Durante vários minutos continuamos por um corredor longo e estreito. Há quadros


colados em ambas as paredes. Ao início são imagens de filósofos gregos e orientais, e ao final
fotos de psicólogos modernos. O último quadro contém a foto de uma pessoa maior com
frente muito ampla. O quadro está inclinado e tem o cristal roto. Na parte inferior da foto se
diz com letras muito pequenas: "B. F. Skinner"10.

Nesse momento, o lanterninha se detém e olhamos intrigados para ele.
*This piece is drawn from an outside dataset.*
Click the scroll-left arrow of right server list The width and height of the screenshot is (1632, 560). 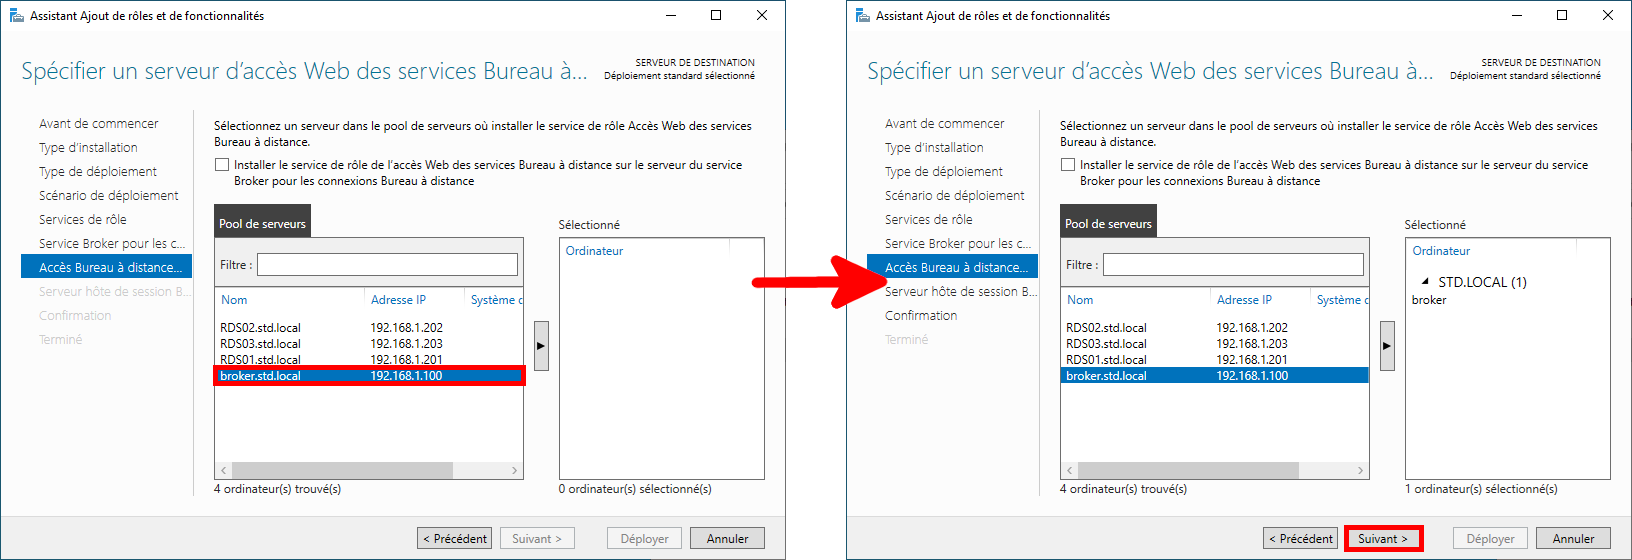[x=1070, y=470]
- Ali está a saída – diz-nos, assinalando-nos uma estreita porta ao final do corredor.
– Podem ir vocês sozinhos, eu fico aqui. Não encontraria trabalho fora do teatro – acrescenta
com voz entrecortada.

- Obrigado – dizemos e aceleramos o passo, deixando para trás o lanterninha. Sinto


pena por ele. Por seu tom de voz e sua maneira de caminhar que me dão a impressão de que
queria vir conosco e sair do teatro.

Passamos através da porta com muita dificuldade, como se uma lufada de vento nos
empurrasse para dentro.

Nesse momento tudo me parece um sonho, ou melhor dizendo, um pesadelo. O que


quero é estar fora do teatro o mais rápido possível.
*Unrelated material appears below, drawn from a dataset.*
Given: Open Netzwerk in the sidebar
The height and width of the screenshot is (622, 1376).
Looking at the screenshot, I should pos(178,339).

Uma vez fora, busco por você, mas não lhe encontro em lugar algum, seguramente
você caminhou mais rápido do que eu ou talvez não conseguiu resistir ao vento.
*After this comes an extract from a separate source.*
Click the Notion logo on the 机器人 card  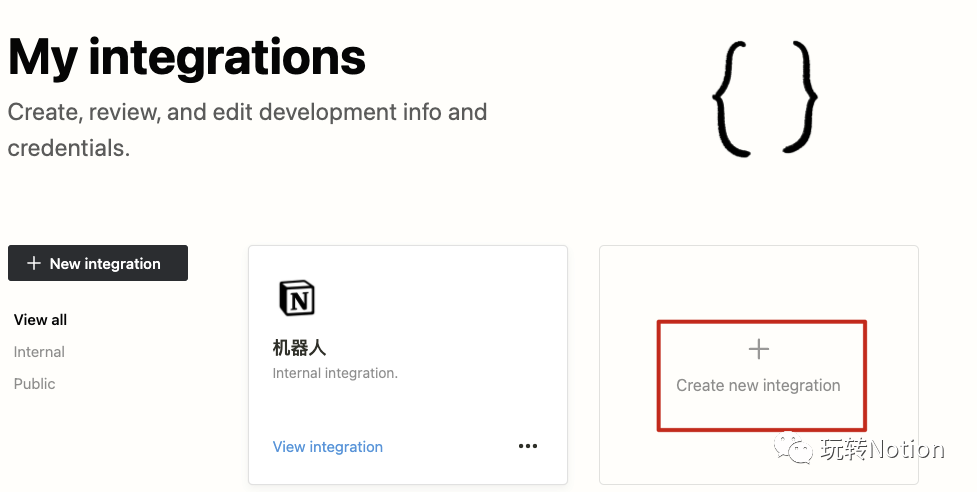(296, 298)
Agora posso respirar sem dificuldade e sinto-me melhor. Antes de ir para casa olho
rapidamente para trás para procurar por você pela última vez, mas não você está. Sinto
tristeza, e entristeço ainda mais quando me dou conta de que poderias ficar vendo a
apresentação mil e uma vezes. Dou uns passos para frente, não sei se volto ou vou para casa.
Nesse momento descubro um enorme cartaz colocado em frente ao teatro, com letras
grandes e luminosas diz: "Psicologia". Sob elas, com letras menores, mas chamativas, diz:
"Bem-vindos ao teatro mais antigo do mundo", mais abaixo anuncia o nome do mágico:
"O Grande Psicólogo" e o nome da apresentação: "Treze truques de magia". Na parte
direita do cartaz diz com letras diferentes e cores muito brilhantes: "Apresentações
diárias e contínuas. Admissão grátis para crianças e adultos". Ao ler isso,
indubitavelmente decido ir para casa.

De alguma maneira, sinto que perdi você.


- Esta é A Mente! – exclama o mágico levantando os braços para o céu. – Ela explica
todo comportamento, ela contém todas as causas de nosso comportamento.